_TEXT_.

Cardiologists Solo No More
By Andis Robeznieks
Talking about physician employment really gets some folks’ hearts racing. And now, if they want to see an independent cardiologist about this condition, they may be out of luck.
Recent discussions about physician employment have centered on hiring primary-care doctors and how young physicians are not interested in the solo-medical-practice-as-a-small-business model, but it appears that cardiologists also are being lured from private practice.
James Palazzo, president of Paragon Health, a Southlake, Texas-based cardiovascular consultant and management services provider, has interesting statistics to share regarding the 20,000 or so cardiologists actively practicing in the U.S.
“Thirty-six—certainly 48—months ago, almost no cardiologists were employed by hospital systems,” Palazzo says. He expects that within the next two years, one-half to two-thirds of cardiologists will no longer be their own bosses.
Palazzo says his figures are based on various surveys and anecdotal information. I asked the American College of Cardiology what it thought and was told Palazzo’s numbers “don’t sound far off,” though any exact figure would be difficult to ascertain. There was some doubt about Palazzo’s assertion that fewer than one in 100 cardiologists was employed by a hospital or other health system three years ago—but he insists that his figure is accurate.
Last year, the ACC conducted a “cardiovascular practice census” of 2,413 practices. The practices included almost 13,900 cardiologists along with more than 23,800 physicians in other specialties.
Of those, 222 private practices (representing 2,455 cardiologists) had integrated into a hospital system; 220 (1,680 cardiologists) were in integration discussions; 70 practices (738 cardiologists) had merged with other practices; and 93 (278 cardiologists) were in merger discussions.
The survey found that large practices were integrating, smaller practices were merging and “solo practitioners seem to be the only private practice immune to these waves of change.”

_HOW TO COMPLETE THIS TASK_.
Resume the article about cardiologists leaving private practice, picking up right after its last sentence.

_SUPPLIED ENTRIES_.
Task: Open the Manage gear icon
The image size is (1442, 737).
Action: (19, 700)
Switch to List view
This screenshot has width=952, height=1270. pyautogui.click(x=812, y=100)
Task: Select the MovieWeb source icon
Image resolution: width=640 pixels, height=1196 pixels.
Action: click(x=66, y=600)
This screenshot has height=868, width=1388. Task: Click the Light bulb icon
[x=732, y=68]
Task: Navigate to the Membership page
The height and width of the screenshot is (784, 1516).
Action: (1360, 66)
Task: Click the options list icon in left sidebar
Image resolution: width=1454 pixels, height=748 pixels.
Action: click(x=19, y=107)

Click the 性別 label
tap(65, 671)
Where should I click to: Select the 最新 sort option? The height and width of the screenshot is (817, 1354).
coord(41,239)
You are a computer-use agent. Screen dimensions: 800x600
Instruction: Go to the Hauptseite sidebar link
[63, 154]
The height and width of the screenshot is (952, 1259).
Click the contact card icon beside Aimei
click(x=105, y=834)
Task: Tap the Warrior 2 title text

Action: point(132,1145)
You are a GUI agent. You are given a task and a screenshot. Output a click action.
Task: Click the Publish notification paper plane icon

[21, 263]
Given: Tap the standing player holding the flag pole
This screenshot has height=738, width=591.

_RESULT OF THIS EXERCISE_.
What does this mean? The ACC’s conclusion doesn’t offer much of a clue: “The changing practice structure has the potential to profoundly affect patient care and costs.”
More detail was provided by “Health Reform and the Decline of Physician Private Practice,” a report commissioned by the Physicians Foundation research and grant-making organization and completed by the Merritt Hawkins physician recruiting and consulting firm.
The November 2010 report notes that earlier integration efforts “were aimed largely at gaining bargaining power,” while recent physician-hospital alignments are often geared toward meeting quality metrics that result in financial rewards from payers. It also noted that reform is not responsible for current movements in healthcare—just their pace.
“Health reform will therefore push physicians further in a direction where they are already heading—either out the door or away from the traditional, independently owned private-practice model, which is becoming largely unsustainable, and toward a number of emerging practice models,” the report said. “In each case, physicians will forfeit the independent model in return for capital, technical, administrative and staffing resources provided by a larger entity. A growing number of physicians, however, will go ‘back to the future,’ by directly contracting with patients in boutique or concierge practices.”